**EXERCISE DETAILS:** Go through the material under this sentence. Return every line holding "will".

Segment Start: AVAILABLE RECORDS

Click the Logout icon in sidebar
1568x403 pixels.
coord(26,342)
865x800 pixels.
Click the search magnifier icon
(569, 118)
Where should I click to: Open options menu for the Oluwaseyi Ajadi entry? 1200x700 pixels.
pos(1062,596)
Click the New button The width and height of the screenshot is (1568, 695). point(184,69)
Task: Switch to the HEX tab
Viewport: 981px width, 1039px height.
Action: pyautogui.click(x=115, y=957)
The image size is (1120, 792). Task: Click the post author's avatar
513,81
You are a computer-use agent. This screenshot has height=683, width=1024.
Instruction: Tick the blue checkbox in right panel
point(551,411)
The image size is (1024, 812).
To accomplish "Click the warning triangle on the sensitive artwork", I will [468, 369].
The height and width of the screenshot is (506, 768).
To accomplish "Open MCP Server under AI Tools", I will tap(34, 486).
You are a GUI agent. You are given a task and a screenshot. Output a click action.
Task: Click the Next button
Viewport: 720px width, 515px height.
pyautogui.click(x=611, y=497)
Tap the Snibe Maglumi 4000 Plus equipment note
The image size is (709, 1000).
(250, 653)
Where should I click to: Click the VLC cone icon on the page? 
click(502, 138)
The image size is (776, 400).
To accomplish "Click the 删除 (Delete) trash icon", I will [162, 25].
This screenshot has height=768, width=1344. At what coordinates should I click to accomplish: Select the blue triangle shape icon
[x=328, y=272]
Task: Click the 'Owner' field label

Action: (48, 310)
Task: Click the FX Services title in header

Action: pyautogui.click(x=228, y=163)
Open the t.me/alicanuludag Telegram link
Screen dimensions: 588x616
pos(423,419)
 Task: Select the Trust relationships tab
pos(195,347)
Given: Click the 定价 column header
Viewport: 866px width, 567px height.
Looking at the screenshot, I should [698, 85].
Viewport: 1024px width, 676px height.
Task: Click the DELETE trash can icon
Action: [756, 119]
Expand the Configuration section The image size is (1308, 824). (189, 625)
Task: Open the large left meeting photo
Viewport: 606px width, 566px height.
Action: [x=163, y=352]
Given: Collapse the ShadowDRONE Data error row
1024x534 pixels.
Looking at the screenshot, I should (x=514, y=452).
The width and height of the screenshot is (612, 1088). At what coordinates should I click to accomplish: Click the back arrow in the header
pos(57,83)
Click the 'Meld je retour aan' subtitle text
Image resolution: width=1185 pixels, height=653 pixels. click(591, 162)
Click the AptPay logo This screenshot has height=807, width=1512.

Segment End: AVAILABLE RECORDS

**REPLY TO THE EXERCISE:**
To accomplish "Click the warning triangle on the sensitive artwork", I will [468, 369].
To accomplish "Open MCP Server under AI Tools", I will tap(34, 486).
To accomplish "Click the 删除 (Delete) trash icon", I will [162, 25].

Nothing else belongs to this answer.